図2(d)~(f)は、陰極箔の断面のエネルギー分散型X線分析を行った結果のEDX像である。撮像時の加速電圧は4kV、観察倍率は3000倍であった。
【0044】
図1(b)および
図2(b)を検討すると、実施例2の陽極箔および陰極箔の双方において、エッチングピットに均一に固体電解質層が搭載していることが伺えた。一方、
図1(a)および
図2(a)を検討すると、比較例3の陽極箔および陰極箔の双方においてエッチングピットに空間が生じ、固体電解質層の搭載が不均一であるように観察された。また、
図1(c)および
図2(c)を検討すると、比較例1では、特に陰極箔において、エッチングピットに空間が生じ、固体電解質層の搭載が不均一であるように観察された。
【0045】
そこで、EDX画像を用いてカーボンの搭載量の分布を確認した。
図1(d)~(f)および
図2(d)~(f)では、白く表示されている部分がカーボンの分布を示す。
【0046】
図1(d)および
図2(d)の比較例3のEDX画像より、陽極箔および陰極箔の双方において表層側に多くカーボンが集中的に付着していることが分かった。また、
図1(e)および
図2(e)の実施例2では、陽極箔および陰極箔の双方において表層側にカーボンが集まってはいるものの、残芯側においても均一な分布が確認できた。そして、
図1(f)の比較例1の陽極箔では表層側にカーボンが集中することなく分布していたが、
図2(f)の比較例1の陰極箔では表層側に多くカーボンが集中的に付着していることが分かった。この結果より、実施例2の陽極箔および陰極箔では、エッチングピット内でカーボンが一様に分布することが確認された。このことは、電極箔において固体電解質層が一様に分布していることを示している。
【0047】
<素子中固体電解質層搭載量比率の算出>
実施例1~3および比較例1~3のコンデンサ素子について陽極箔、陰極箔、およびセパレータのそれぞれが含む固体電解質層(固形分とも言う)の搭載量の比率を表1に示す。固形分搭載量は、作製したコンデンサ素子について150℃で18時間乾燥し、各部材における固形分量を測定した。
【表1】
【0048】
表1より、実施例1~3のコンデンサ素子では、陽極箔と陰極箔を含む電極箔の単位面積あたりにおける固体電解質層の搭載量と、セパレータの単位面積あたりにおける固体電解質層の搭載量の比率が、1.5:1~0.5:1となることが分かった。すなわち、実施例1~3のコンデンサ素子では、セパレータと電極箔が含む固形分の搭載量に大きな差が生じておらず、コンデンサ素子の各部材において比較的均一に固形分が搭載されている。
【0049】
一方、比較例1では、電極箔側に集中して固形分が搭載されている。また、比較例2および3では、セパレータに固形分が多く搭載されている。以上より、比較例1~3のコンデンサ素子では、コンデンサ素子の一部の部材に集中的に固形分が搭載され、コンデンサ素子の各部材において均一に固形分が搭載されていないことを示す。
【0050】
同様に、電極箔における固形分の搭載量についても検討した。

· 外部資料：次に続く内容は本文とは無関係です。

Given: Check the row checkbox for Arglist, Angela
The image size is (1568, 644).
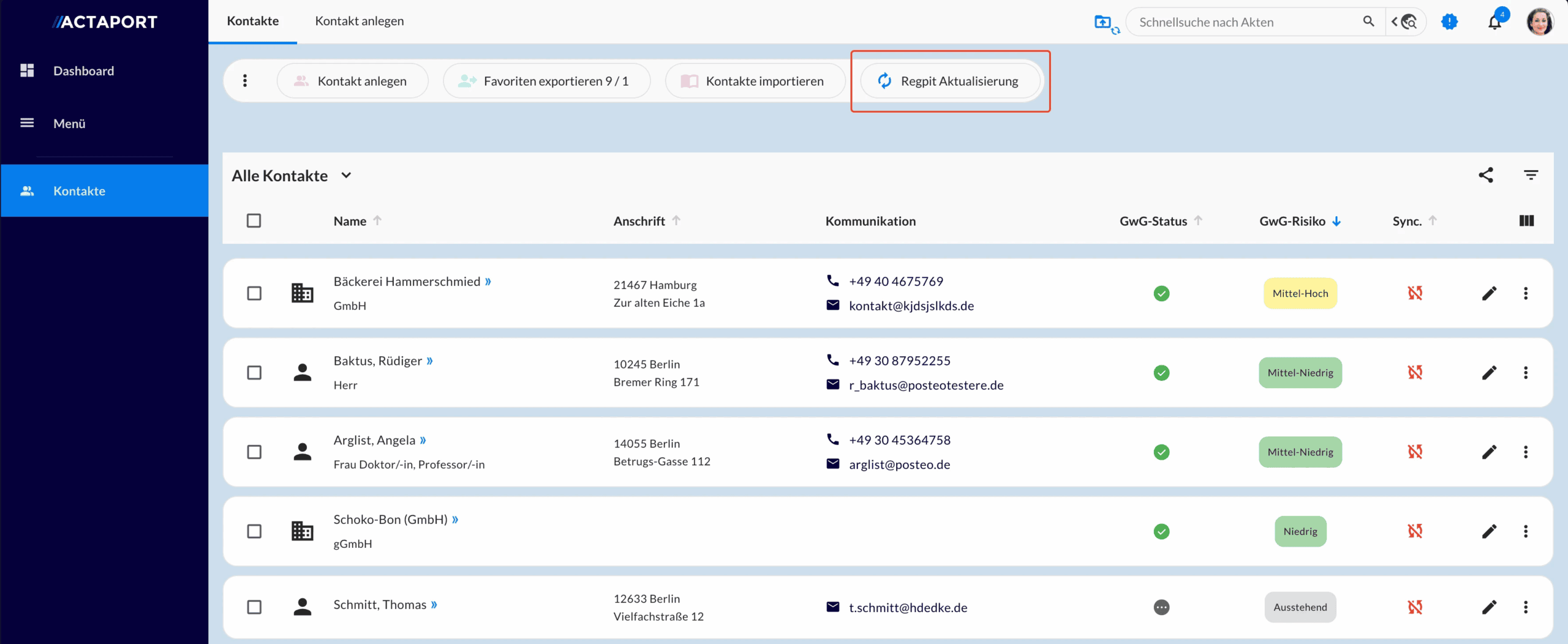Looking at the screenshot, I should tap(255, 452).
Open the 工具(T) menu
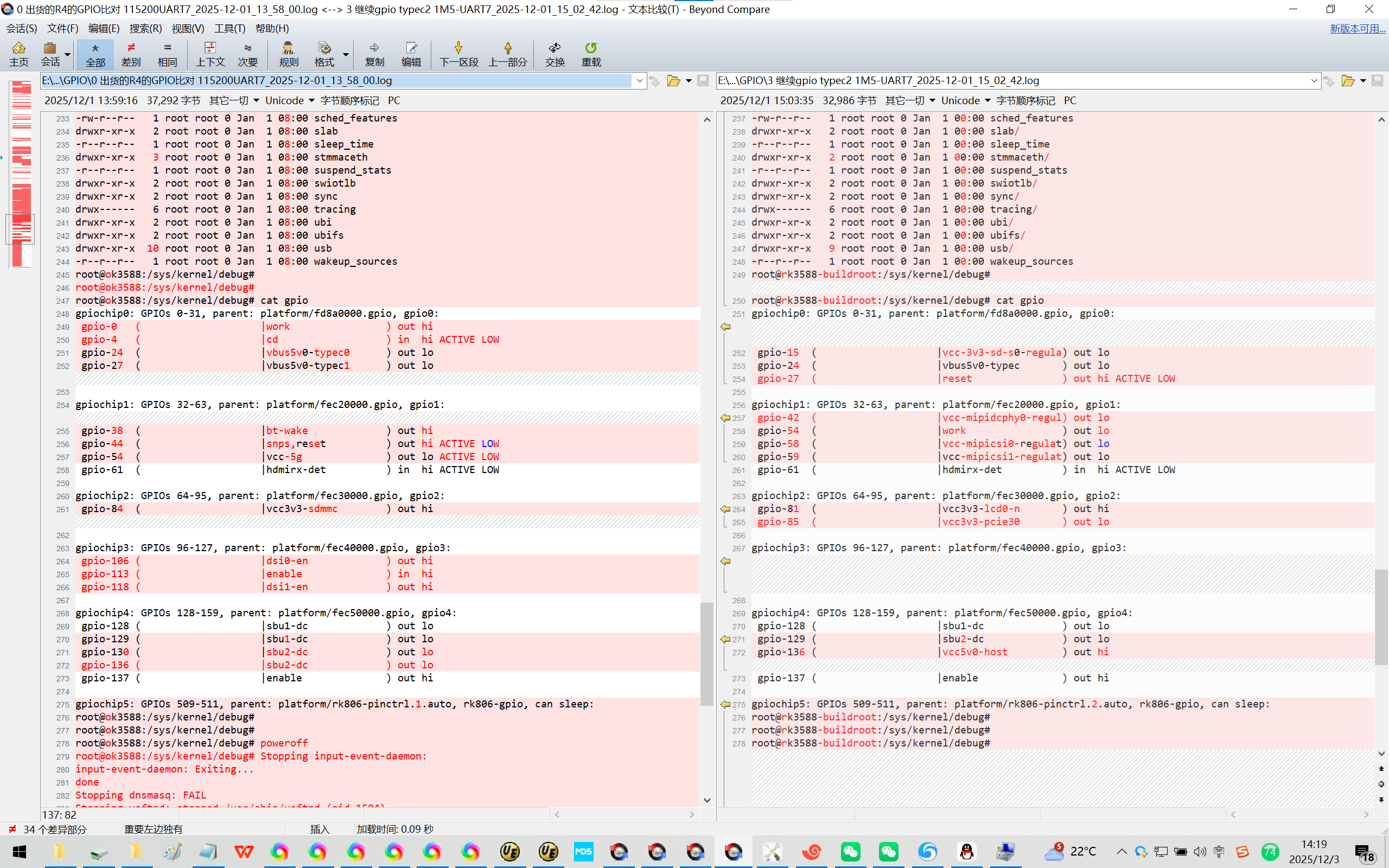This screenshot has height=868, width=1389. (230, 28)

その結果、実施例1~3のコンデンサ素子では、陽極箔の単位面積あたりにおける固体電解質層の搭載量と陰極箔の単位面積あたりにおける固体電解質層の搭載量の比率が、1:1~1:1.5となることが分かった。すなわち、実施例1~3のコンデンサ素子では、陽極箔と陰極箔が含む固形分の搭載量に大きな差が生じておらず、電極箔において比較的均一に固形分が搭載されていることが明らかとなった。また、陰極箔側の搭載量が、陽極箔側の搭載量と同等又はそれ以上となることが明らかとなった。
【0051】
比較例1~3では、すべてのコンデンサ素子において、陽極箔の固形分の搭載量が圧倒的に多く、電極箔において均一に固形分が搭載されていないことが明らかとなった。すなわち、比較例1~3のコンデンサ素子では陰極箔の搭載量が、陽極箔側の搭載量と同等又はそれ以上となるコンデンサ素子は存在しなかった。
【0052】
<固体電解コンデンサの静電容量と等価直列抵抗>
実施例1-3、および比較例1-3の固体電解コンデンサについて、50kHzにおける静電容量(Cap)と等価直列抵抗(ESR)を測定した。その結果を表2に示す。
【表2】
【0053】
表2より、実施例1~3は、比較例1~3と比べると、静電容量が高くなっていることが分かった。容量の向上は、セパレータと電極箔側の双方に固体電解質層が搭載されていることによるものと考えられた。また、実施例1~3は、比較例1~3と比べると、ESR特性が良好であった。陰極箔側に固体電解質層がより多く搭載されることで、導電パスが確実に形成され陰極箔表面での抵抗が低下し、ESR特性および容量が向上していると考えられた。